What are the advantages of inference on-camera?

Enabling inference on the edge of a vision system delivers improvements in system speed, reliability, power efficiency, and security.

  • Speed: Inference on the edge, like other forms of edge computing, moves image processing away from a central server and close to your data’s source. Rather than transmitting whole images to a remote server, only descriptive data needs to be sent. This greatly reduces the amount of data that a system must transmit, minimizing network bandwidth and system latency.
  • Reliability: For certain applications, the FLIR Firefly® can eliminate dependence on server and network infrastructure, increasing its reliability. With its built-in VPU, the Firefly operates as a stand-alone sensor. It can capture images and make decisions based on them, then trigger actions using GPIO signalling.
  • Power Efficiency:Triggering a vision system only when needed means more processing time can be spent on traditional rules-based image processing and analysis. Deep leaning inference can be used to trigger high-power image analysis when specific conditions are met. The Myriad 2 VPU delivers additional power savings by supporting cascaded networks. This enables multiple tiers of analysis, with more complex, higher-powered networks being called only if they meet the conditions of the previous network.
  • Security:The small amount of data that is transmitted is easily encrypted, improving system security.

How do I get started?

The FLIR Firefly provides an easy path for taking deep learning from R&D to working on your application. It is ready to function as a stand-alone sensor, capturing images and making decisions based on them that trigger GPIO actions. The FLIR Firefly will be available in 2019, but you can get started with inference on the edge today. The Intel Myriad 2 VPU at the heart of the upcoming FLIR Firefly is available in the Intel Neural Compute Stick.

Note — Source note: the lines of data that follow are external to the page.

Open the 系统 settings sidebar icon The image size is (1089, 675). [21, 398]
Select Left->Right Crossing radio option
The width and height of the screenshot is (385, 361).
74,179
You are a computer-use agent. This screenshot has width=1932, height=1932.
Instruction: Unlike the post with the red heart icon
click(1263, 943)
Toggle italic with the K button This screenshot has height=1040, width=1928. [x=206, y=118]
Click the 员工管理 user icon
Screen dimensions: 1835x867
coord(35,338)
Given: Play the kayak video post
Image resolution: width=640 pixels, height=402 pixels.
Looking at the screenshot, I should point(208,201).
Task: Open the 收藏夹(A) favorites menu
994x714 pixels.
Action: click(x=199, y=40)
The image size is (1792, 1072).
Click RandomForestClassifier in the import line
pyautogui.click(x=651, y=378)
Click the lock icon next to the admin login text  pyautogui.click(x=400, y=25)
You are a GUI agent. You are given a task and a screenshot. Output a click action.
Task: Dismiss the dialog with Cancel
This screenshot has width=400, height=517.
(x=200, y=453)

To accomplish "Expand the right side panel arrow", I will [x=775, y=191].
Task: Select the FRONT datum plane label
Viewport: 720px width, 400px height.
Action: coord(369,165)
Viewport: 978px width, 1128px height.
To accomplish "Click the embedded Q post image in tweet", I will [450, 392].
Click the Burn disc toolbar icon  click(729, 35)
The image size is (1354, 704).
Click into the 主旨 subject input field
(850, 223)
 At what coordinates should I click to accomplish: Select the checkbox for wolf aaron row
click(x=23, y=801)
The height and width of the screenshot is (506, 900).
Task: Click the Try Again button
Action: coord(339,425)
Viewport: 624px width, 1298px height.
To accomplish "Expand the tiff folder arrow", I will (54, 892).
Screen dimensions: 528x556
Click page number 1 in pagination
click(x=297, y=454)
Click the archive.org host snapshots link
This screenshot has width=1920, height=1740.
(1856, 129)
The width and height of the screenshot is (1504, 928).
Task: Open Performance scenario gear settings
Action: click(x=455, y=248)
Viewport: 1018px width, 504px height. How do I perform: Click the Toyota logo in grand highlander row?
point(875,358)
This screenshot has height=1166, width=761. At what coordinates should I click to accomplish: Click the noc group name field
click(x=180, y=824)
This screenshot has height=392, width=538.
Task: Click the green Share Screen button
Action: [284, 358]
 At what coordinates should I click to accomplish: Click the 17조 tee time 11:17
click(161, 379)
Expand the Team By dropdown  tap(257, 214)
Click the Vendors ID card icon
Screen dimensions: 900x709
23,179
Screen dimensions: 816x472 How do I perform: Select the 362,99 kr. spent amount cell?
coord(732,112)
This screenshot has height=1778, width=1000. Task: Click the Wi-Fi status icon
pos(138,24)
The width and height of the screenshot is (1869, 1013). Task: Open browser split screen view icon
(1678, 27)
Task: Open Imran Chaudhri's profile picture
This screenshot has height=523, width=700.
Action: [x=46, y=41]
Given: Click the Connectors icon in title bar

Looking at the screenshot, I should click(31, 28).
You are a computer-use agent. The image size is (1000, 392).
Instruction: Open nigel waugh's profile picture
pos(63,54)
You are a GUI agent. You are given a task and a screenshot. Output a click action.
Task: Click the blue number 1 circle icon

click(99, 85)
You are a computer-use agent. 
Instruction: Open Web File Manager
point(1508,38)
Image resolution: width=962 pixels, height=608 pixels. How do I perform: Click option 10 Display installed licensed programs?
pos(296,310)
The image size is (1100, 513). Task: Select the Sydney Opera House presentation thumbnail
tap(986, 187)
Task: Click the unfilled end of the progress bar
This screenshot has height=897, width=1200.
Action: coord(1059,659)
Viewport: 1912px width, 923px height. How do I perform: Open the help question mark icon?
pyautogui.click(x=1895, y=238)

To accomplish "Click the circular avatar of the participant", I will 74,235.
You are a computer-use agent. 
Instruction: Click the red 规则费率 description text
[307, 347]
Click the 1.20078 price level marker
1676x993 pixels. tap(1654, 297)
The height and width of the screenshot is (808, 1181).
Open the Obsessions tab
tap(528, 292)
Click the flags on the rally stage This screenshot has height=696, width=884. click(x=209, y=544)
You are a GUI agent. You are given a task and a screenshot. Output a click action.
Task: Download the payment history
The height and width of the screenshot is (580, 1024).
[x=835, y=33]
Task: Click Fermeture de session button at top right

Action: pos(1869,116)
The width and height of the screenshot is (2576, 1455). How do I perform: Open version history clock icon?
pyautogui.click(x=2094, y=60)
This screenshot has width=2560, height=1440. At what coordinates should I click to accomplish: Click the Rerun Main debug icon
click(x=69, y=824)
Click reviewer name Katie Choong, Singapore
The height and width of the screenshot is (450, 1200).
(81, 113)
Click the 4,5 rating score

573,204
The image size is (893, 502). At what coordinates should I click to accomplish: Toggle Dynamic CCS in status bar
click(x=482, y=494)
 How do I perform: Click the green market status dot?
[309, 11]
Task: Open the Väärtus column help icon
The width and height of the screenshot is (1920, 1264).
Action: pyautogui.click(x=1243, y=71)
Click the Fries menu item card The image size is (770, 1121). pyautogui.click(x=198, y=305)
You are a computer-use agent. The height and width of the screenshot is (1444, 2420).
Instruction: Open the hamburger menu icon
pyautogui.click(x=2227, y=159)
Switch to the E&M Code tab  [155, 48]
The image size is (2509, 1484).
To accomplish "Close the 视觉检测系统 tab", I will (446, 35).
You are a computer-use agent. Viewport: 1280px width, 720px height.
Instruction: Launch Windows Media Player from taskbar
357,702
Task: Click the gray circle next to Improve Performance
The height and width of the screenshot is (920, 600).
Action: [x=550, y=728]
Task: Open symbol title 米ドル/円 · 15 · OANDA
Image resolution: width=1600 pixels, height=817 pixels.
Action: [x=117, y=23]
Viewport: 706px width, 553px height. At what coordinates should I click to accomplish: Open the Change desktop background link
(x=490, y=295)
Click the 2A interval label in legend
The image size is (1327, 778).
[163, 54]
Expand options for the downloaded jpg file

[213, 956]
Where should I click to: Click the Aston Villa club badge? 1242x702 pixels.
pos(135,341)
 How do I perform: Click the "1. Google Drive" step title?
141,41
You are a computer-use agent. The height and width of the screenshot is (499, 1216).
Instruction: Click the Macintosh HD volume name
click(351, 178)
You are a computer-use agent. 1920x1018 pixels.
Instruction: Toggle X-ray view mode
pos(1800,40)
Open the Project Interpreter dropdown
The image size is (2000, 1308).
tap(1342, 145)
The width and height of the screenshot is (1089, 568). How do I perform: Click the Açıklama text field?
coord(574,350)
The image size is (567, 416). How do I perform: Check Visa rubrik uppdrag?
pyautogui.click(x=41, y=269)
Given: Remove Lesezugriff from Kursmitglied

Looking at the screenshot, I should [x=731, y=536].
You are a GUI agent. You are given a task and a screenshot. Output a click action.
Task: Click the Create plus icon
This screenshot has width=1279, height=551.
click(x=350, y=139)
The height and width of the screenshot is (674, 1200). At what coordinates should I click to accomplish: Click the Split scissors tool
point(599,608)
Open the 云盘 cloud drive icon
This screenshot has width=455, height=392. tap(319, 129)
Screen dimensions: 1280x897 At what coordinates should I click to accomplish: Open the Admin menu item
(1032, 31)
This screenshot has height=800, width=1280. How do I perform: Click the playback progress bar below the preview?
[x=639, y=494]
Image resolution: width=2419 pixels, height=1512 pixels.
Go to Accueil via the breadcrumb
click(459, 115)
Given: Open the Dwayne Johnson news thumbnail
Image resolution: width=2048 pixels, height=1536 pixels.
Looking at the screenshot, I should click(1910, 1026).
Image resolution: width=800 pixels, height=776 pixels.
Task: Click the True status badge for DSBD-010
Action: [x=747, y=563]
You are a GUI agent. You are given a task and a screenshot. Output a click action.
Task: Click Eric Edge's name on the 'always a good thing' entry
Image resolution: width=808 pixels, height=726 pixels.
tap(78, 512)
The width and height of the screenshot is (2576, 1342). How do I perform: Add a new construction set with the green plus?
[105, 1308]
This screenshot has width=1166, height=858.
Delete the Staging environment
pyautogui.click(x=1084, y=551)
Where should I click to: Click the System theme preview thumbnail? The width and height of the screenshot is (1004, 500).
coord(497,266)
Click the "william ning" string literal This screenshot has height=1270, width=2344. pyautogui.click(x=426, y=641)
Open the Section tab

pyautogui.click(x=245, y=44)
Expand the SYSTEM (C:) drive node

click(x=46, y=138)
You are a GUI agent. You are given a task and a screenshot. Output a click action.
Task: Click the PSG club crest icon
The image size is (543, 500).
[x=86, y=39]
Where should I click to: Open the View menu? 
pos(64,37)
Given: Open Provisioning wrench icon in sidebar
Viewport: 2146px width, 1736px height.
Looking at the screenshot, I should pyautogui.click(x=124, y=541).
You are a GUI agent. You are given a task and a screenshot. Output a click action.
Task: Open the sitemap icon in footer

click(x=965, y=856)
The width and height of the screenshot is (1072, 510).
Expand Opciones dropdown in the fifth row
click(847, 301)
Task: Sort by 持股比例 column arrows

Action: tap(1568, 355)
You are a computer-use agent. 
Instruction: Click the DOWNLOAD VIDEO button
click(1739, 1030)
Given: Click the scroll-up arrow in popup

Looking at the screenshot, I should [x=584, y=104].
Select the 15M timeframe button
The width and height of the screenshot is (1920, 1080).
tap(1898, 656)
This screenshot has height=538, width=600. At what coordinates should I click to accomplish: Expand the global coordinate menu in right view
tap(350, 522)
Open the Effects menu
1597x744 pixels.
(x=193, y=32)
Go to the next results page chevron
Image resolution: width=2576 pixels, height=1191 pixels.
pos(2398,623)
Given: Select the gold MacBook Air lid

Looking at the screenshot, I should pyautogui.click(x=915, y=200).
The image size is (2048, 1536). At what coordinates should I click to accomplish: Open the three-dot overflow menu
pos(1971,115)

A complete inference on the edge vision system can be built for less than $1000 using the Intel Neural Compute Stick. Together with the Intel OpenVINO tooklit, vision system developers can easily optimize and validate the performance of neural networks on the same VPU that powers on-camera inference in the FLIR Firefly®. This enables users to accurately evaluate the performance of Myriad 2-powered inference in parallel with traditional algorithms using the same cameras.

 

Fig. 2. Moving from GPU training, to Neural Compute Stick development, to FLIR Firefly® deployment

Conclusion

Deep learning inference will fundamentally change the way vision systems are designed and programmed. It will enable complex and subjective decisions to be made more quickly and accurately than would be possible using traditional rules-based approaches. The FLIR Firefly marries machine vision with deep learning by combining a Sony Pregius sensor, GenICam interface, and an Intel Movidius Myriad 2 VPU. This new class of Inference camera provides the ideal path to deploying deep learning inference in machine vision applications. You can start developing for the FLIR Firefly® today with the Intel Neural Compute Stick.